== Try it ==
With both ends included, repeat exactly the lines of the entries below from the one containing "Ciastolina (52, 859)" down to the one containing "O firmie (32, 88)", and no others.

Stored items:
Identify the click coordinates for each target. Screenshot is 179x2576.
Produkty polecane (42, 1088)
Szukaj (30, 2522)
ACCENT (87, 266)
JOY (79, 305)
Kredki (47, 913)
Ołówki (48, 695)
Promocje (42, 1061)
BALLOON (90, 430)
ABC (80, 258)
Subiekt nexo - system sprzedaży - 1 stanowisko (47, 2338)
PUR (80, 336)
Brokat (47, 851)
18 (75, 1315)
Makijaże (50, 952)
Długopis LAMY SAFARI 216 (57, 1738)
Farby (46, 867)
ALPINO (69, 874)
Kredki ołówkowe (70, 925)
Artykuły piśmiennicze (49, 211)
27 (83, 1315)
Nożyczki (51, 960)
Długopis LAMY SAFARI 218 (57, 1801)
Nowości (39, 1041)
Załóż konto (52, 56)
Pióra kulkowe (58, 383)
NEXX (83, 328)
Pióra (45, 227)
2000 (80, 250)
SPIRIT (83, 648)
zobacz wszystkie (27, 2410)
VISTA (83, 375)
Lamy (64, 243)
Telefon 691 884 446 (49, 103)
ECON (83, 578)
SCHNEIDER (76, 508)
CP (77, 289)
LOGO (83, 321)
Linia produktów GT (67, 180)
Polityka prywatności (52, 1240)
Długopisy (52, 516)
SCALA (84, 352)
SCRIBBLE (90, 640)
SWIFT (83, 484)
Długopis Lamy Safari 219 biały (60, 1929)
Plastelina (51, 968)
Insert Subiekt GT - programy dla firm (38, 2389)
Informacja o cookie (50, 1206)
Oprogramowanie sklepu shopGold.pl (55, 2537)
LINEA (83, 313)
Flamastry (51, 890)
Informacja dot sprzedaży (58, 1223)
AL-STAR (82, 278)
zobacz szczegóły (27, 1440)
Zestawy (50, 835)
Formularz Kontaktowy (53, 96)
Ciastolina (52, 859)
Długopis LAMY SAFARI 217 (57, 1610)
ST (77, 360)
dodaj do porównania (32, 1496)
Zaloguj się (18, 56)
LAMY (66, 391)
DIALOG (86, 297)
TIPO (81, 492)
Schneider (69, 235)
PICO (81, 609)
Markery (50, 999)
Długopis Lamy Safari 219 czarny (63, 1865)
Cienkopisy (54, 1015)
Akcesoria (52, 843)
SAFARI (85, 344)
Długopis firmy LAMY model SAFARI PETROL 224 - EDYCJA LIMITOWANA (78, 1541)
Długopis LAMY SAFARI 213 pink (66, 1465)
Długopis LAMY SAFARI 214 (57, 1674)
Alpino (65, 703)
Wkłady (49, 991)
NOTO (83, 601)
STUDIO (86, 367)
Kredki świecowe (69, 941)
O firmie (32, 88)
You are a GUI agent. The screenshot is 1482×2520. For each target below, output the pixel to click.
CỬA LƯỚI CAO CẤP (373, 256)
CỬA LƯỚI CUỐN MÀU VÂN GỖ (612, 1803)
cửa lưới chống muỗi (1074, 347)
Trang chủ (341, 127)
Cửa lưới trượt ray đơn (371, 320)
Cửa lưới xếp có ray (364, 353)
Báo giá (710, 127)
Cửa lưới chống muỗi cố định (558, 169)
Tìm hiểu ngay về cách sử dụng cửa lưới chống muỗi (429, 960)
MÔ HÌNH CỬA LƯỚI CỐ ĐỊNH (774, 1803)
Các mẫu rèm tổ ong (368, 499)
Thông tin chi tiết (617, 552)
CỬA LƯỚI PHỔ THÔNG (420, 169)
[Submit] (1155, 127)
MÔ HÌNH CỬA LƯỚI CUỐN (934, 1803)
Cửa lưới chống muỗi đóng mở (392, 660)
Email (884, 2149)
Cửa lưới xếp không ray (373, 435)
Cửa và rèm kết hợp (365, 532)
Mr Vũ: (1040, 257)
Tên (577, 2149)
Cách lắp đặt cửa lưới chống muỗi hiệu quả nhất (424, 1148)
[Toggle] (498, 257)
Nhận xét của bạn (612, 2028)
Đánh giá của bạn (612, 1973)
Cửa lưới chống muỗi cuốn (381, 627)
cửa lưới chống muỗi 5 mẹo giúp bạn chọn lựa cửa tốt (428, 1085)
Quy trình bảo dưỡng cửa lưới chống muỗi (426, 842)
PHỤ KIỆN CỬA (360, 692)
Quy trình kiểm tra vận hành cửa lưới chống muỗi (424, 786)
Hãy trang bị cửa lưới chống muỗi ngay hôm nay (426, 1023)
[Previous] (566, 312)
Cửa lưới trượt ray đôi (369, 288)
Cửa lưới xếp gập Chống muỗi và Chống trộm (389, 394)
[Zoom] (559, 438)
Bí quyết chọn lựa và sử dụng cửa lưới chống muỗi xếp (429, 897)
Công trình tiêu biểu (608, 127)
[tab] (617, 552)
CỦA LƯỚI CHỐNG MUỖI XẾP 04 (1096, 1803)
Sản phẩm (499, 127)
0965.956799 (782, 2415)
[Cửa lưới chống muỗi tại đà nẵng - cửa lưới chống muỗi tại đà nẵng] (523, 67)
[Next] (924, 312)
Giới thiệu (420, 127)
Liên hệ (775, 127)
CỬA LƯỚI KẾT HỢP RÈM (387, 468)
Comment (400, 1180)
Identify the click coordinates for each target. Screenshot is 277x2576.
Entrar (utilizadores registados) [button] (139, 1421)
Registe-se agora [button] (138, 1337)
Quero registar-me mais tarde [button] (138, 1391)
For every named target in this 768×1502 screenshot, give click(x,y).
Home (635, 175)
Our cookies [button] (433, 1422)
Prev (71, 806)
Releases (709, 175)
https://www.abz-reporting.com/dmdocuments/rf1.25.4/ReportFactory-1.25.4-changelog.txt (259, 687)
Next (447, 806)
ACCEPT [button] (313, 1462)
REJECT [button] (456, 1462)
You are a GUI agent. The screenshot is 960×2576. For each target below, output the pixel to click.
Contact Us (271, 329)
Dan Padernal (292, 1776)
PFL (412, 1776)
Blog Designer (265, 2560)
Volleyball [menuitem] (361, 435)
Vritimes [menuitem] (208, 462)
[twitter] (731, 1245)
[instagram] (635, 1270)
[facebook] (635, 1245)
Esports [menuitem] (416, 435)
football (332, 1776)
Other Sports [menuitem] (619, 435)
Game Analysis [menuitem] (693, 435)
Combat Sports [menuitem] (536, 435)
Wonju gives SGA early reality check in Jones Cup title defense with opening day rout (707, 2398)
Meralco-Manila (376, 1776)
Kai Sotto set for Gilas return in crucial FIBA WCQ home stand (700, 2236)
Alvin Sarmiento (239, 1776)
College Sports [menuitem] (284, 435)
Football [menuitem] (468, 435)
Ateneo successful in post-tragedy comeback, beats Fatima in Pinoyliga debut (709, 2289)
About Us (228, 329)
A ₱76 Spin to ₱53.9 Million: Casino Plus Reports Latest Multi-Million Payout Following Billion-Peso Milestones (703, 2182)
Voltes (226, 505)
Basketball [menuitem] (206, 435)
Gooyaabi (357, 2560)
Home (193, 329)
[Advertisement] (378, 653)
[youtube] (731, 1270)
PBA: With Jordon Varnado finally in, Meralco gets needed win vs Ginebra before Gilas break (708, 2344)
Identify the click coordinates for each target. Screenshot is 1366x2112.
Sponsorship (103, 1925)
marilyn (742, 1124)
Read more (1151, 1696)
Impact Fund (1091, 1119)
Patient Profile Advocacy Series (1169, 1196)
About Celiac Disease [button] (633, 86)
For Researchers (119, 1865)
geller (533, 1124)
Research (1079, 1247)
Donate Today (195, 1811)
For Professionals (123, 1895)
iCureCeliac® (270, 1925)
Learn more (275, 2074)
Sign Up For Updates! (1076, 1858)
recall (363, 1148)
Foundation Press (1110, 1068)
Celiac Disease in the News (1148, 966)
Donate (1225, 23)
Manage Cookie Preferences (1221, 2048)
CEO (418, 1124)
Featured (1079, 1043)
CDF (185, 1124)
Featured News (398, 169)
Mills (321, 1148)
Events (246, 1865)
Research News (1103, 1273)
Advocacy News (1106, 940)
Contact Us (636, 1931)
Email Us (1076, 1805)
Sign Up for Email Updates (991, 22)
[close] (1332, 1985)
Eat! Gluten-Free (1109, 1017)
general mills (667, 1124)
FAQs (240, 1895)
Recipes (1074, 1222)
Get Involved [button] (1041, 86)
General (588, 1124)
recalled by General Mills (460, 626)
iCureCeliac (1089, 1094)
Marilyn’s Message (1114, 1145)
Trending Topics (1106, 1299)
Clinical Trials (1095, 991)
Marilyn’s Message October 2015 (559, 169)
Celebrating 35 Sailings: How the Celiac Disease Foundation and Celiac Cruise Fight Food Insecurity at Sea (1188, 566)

== Answer section ==
Ciastolina (52, 859)
Długopis LAMY SAFARI 217 (57, 1610)
ST (77, 360)
dodaj do porównania (32, 1496)
Zaloguj się (18, 56)
LAMY (66, 391)
DIALOG (86, 297)
TIPO (81, 492)
Schneider (69, 235)
PICO (81, 609)
Markery (50, 999)
Długopis Lamy Safari 219 czarny (63, 1865)
Cienkopisy (54, 1015)
Akcesoria (52, 843)
SAFARI (85, 344)
Długopis firmy LAMY model SAFARI PETROL 224 - EDYCJA LIMITOWANA (78, 1541)
Długopis LAMY SAFARI 213 pink (66, 1465)
Długopis LAMY SAFARI 214 (57, 1674)
Alpino (65, 703)
Wkłady (49, 991)
NOTO (83, 601)
STUDIO (86, 367)
Kredki świecowe (69, 941)
O firmie (32, 88)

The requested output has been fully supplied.